**PAGE TEXT:**
____

# Cherry Bomb Glass Packs How Do They Sound



## fat bastard GTO (Nov 7, 2009)

I am thinking about replacing stock mufflers on my GTO with Cherry Bomb glass packs. Car is completely stock. Any information on how this will sound?


----------



## Rukee (Feb 8, 2007)

Glass packs are loud, until you run WOT a couple times and blow all the glass packing out of them. Then they are REALLY loud.


----------



## Poncho Dan (Jun 30, 2009)

LOL

I think they sound great, but they will sound MUCH better if you mount them up where the resonator is, instead of at the very end of the system.


----------



## socal1200r (Mar 5, 2010)

Glass packs work great as replacement resonators, but there's no way I'd use them as the main mufflers on a V8. A Thrush chambered all-welded muffler would be the way to go. Get the sound of a Magnaflow or Flowmaster for about half the price.

http://www.summitracing.com/parts/WLK-17656/?rtype=10


I did modify a pair of Cherry Bomb glasspacks for my 2007 Honda Shadow Sabre 1100cc motorcycle though. Here's a video/sound clip of that:


----------



## stealth gray goat (Sep 11, 2009)

an idea I have the kooks afterburner axle backs on mine they are like a glass pack a straight threw desighn and the rest is stock and they arent really loud but deep and when you get into the gas they can get semi loud. I like them just enough.


----------



## AlaGreyGoat (Jul 6, 2006)

I had glasspack bullets on with everything else stock, and sounded
great. I then replaced the resonators with an x-pipe and it got rather loud.
Later put on LTs catless and was WAY too loud for me.
If you go with bullets, make sure they are at least 2.5 in. core.
Many are 2 to 2.25 in. cores with 2.5 in. ends.
These can be had at the local speed shop for about $12 each.
I now have Magnaflow #12229 glasspack ovals, and the 
are somewhat loud, but no resonance in the car.

Larry


----------



## socal1200r (Mar 5, 2010)

I was looking at the installation pdf file for a Borla exhaust, and found a picture of the stock exhaust for the 05/06 models. Looks like they have mufflers right before the tips at the back, in addition to the resonator right under the back of the transmission? 

I'd suggest going a progressive route, and replace the back mufflers with something like Thrush chambered all-welded mufflers, which are about half the price of similar mufflers from Flowmaster or Magnaflow. Then, if the sound wasn't quite right, I'd remove the resonator next. 'Course another option that's already been mentioned is to replace the stock mufflers with glasspacks, but from my experience, 'packs don't last long and get too loud once the packing is blown out.


----------



## 68greengoat (Sep 15, 2005)

Check the legality of glass packs in your state. They may not be legal. I had a '96 chev truck with them in and was pulled over. Got a fix it warning. Had to replace them and show up at the DMV with the truck to prove I changed them. The authorities have left me alone with them installed in my goat. But, it's old school too...... You may not get away with it.


----------

____

**RECORDS FOR THE EXERCISE:**
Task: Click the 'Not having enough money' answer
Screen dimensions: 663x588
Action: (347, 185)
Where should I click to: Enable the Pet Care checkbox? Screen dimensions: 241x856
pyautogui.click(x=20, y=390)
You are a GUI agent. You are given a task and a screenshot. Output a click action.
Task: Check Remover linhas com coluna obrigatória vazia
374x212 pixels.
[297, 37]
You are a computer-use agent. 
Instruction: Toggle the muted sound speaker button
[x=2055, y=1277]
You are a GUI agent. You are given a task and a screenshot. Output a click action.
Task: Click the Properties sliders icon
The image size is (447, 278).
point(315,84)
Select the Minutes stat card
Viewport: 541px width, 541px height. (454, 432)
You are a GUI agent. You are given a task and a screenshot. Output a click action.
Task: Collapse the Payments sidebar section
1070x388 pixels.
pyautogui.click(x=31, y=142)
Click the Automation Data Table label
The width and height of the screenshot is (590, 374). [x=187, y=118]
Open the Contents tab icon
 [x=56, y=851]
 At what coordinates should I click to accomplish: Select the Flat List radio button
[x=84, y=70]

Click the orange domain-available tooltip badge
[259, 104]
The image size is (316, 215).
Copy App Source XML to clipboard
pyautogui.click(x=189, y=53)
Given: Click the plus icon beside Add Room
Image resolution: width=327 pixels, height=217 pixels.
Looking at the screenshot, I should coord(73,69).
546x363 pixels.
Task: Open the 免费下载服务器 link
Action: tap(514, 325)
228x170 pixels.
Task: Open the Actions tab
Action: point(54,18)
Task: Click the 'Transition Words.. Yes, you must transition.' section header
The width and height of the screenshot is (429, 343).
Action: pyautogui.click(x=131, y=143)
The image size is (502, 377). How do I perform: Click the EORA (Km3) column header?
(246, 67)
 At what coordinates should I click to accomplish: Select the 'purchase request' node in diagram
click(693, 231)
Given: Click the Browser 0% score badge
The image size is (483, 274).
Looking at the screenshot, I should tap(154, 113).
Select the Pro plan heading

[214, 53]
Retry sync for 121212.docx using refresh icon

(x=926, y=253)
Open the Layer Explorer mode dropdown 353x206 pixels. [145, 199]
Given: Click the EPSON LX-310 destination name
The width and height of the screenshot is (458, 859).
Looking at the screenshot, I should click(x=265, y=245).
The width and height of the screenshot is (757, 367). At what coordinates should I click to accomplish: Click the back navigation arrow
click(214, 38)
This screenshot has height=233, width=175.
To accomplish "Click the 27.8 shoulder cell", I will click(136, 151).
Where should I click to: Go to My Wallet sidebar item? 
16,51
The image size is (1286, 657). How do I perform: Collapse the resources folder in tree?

____

**INSTRUCTIONS:**
[a] Return the part of the glass pack thread from "I had glasspack" up to and including "2.5 in. core.".
[b] Retype the rows exactly, from the first line of the rows up to and including the line with "[x=56, y=851]".

**ANSWERS FOR THIS EXERCISE:**
[a]
I had glasspack bullets on with everything else stock, and sounded
great. I then replaced the resonators with an x-pipe and it got rather loud.
Later put on LTs catless and was WAY too loud for me.
If you go with bullets, make sure they are at least 2.5 in. core.

[b]
Task: Click the 'Not having enough money' answer
Screen dimensions: 663x588
Action: (347, 185)
Where should I click to: Enable the Pet Care checkbox? Screen dimensions: 241x856
pyautogui.click(x=20, y=390)
You are a GUI agent. You are given a task and a screenshot. Output a click action.
Task: Check Remover linhas com coluna obrigatória vazia
374x212 pixels.
[297, 37]
You are a computer-use agent. 
Instruction: Toggle the muted sound speaker button
[x=2055, y=1277]
You are a GUI agent. You are given a task and a screenshot. Output a click action.
Task: Click the Properties sliders icon
The image size is (447, 278).
point(315,84)
Select the Minutes stat card
Viewport: 541px width, 541px height. (454, 432)
You are a GUI agent. You are given a task and a screenshot. Output a click action.
Task: Collapse the Payments sidebar section
1070x388 pixels.
pyautogui.click(x=31, y=142)
Click the Automation Data Table label
The width and height of the screenshot is (590, 374). [x=187, y=118]
Open the Contents tab icon
 [x=56, y=851]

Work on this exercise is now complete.